Crestwood mayor slated to announce choice for new city administrator

New Crestwood administrator to inherit time of transition

By BURKE WASSON

Crestwood Mayor Roy Robinson was set this week to recommend his choice for a new city administrator.

Robinson said he would make that recommendation to the Board of Aldermen during a closed session Tuesday night — after the Call went to press.

While declining to identify his selection for city administrator, the mayor said Monday he is confident that his choice would “be a good one for the community.”

Crestwood Fire Chief Karl Kestler has served as interim city administrator since March 28, when former City Administrator Frank Myers resigned to accept a position as city administrator of neighboring Glendale.

While Robinson hoped to find a new city administrator by June, the search has been extensive as the city formed a commission comprised of aldermen and city employees to review candidates.

The city received more than 30 applications for the position, and city officials had whittled those applications down to five in June after Robinson assessed this spring that “eight to 10 of them are probably capable.”

The city has advertised for a new city administrator at an annual salary range of $75,000 to $95,000.

Myers previously was paid an annual salary of $91,800 in Crestwood and now is receiving that same salary in Glendale to go along with a more comprehensive benefits package.

Robinson has emphasized that “a strong financial background” is required to succeed Myers, but also has said that there are other areas to consider and that a financial background “will not be the deciding factor.”

The city used a search panel in finding a new city administrator. Robinson said that team was comprised of two to three aldermen along with two to three department heads. To judge applicants with a truly unbiased perspective, the mayor has said the panel judged applications on an anonymous basis.

Crestwood’s new city administrator will inherit a time of transition as the city’s mall was sold in March to two development companies.

The former Westfield Shoppingtown Crestwood now temporarily is named Crestwood Court and is owned by Angelo, Gordon & Co. of New York and Centrum Properties of Chicago.
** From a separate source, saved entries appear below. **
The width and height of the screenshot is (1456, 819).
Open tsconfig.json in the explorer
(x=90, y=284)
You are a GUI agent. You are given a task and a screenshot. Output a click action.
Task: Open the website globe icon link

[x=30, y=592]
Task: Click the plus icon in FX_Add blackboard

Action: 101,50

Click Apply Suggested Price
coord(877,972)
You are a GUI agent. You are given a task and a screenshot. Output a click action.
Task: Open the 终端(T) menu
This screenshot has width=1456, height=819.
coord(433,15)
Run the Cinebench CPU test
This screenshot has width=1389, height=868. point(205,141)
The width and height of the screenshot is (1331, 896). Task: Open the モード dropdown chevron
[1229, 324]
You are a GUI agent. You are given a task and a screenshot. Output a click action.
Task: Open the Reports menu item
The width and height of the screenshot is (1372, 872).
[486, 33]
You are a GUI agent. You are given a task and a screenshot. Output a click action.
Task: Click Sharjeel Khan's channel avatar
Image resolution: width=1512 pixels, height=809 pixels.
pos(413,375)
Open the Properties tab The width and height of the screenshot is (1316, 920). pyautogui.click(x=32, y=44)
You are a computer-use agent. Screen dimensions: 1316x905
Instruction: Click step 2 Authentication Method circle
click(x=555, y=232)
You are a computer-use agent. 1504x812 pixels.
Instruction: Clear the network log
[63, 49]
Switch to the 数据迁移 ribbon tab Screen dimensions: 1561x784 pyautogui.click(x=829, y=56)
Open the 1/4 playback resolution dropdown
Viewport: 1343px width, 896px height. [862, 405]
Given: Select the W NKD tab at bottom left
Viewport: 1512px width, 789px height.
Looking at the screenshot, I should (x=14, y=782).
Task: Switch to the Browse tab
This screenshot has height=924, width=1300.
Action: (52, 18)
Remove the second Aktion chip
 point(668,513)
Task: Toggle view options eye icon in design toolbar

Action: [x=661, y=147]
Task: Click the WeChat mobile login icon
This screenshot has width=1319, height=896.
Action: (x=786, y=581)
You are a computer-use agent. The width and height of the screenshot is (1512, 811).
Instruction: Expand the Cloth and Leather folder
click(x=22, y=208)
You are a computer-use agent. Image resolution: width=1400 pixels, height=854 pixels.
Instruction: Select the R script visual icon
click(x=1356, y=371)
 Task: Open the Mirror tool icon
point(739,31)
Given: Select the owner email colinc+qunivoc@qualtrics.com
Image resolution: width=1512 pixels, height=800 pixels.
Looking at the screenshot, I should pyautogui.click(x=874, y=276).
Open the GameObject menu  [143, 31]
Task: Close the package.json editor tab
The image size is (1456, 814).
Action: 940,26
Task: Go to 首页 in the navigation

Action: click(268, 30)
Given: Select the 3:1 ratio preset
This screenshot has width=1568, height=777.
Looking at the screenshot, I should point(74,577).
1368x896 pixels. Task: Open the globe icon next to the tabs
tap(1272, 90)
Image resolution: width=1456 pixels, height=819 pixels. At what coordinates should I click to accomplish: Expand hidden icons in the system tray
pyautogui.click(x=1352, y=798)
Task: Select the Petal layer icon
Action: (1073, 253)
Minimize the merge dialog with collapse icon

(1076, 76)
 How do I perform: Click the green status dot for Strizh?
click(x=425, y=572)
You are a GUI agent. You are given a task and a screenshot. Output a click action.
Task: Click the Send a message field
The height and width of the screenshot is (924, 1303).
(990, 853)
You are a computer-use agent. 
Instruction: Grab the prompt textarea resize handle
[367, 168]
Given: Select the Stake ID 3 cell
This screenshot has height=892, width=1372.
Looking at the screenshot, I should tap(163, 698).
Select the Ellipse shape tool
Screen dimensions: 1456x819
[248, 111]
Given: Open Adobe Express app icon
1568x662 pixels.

More than half of the mall’s available retail shops are vacant, and the city has struggled to gain sales-tax revenue from Crestwood Court.

While city officials reported last year that 53 percent of Crestwood’s sales-tax revenue comes from the mall, that percentage has dropped in recent months.

With the mall’s pending redevelopment, Robinson believes it is imperative to find a city administrator with experience in managing finances.

At the same time, he has emphasized that experience in many areas will be an advantage to Crestwood.

Centrum Properties managing partner Sol Barket and associates met June 24 with Robinson and four aldermen to discuss the company’s plans to redevelop the mall property.

At the June 24 Board of Aldermen meeting, those aldermen said they are convinced the new owners of Crestwood Court have a stake in future redevelopment as well as trying to draw shoppers in the present.

As previously reported, the property is expected to be redesigned as a “town center” with a square or fountain serving as a centerpiece. Its focus will remain retail, but some residential pieces are being considered. In addition, Centrum and Angelo, Gordon are planning a larger movie theater, restaurants and a facility to house outdoor concerts

While the mall today is roughly 1 million square feet, the new owners have indicated that the new redevelopment would be 500,000 to 1 million square feet.

Mall owners also have proposed raising the mall property’s parking lot to street level along Watson Road and shared with aldermen that Macy’s perhaps is the only anchor building that will remain after redevelopment.

City officials are uncertain if plans to redevelop the mall will be made public by Aug. 5 when voters will consider a proposed tax-rate increase that would provide additional revenue during the mall’s redevelopment.

Because of the hit that the city will see in property-tax revenue from the mall’s $88.5 million drop in sales price from 1998 to 2008 as well as a 12-percent drop in sales-tax revenue from early 2007 to early 2008 that city officials believe will only increase during the mall redevelopment’s phases, city officials have asked voters to approve a tax-rate increase in August.

Aldermen voted 7-1 in May to place a tax-rate increase of 35 cents per $100 of assessed value on the Aug. 5 ballot.

Coupled with sinking revenues and rising expenses, city officials believe a property-tax increase is needed. The measure would generate an estimated $1,130,528 per year.

For an owner of a $200,000 home, the tax-rate increase would cost $133 per year, or roughly $11 per month.

A presentation of city finances at an April 30 town-hall meeting showed that while officials had budgeted $12,676,109 for city services in 2008, they believe that “the city may not have enough revenue to cover those expenditures.”

Officials have not projected the city’s overall revenues and expenses for 2009 and beyond, but fear that continued drops in revenue as well as rising costs for services will hurt the city’s finances.

Robinson has estimated that the city currently has from $3.5 million to $4 million in cash on hand, which he has said is “$2 million less in cash on hand” than the city had at the end of 2007 due to some one-time expenditures as well as a decline in revenue.

If the mall’s new owners allow their redevelopment plans to be public, Robinson has said he believes those plans would further persuade residents to support the 35-cent tax-rate increase.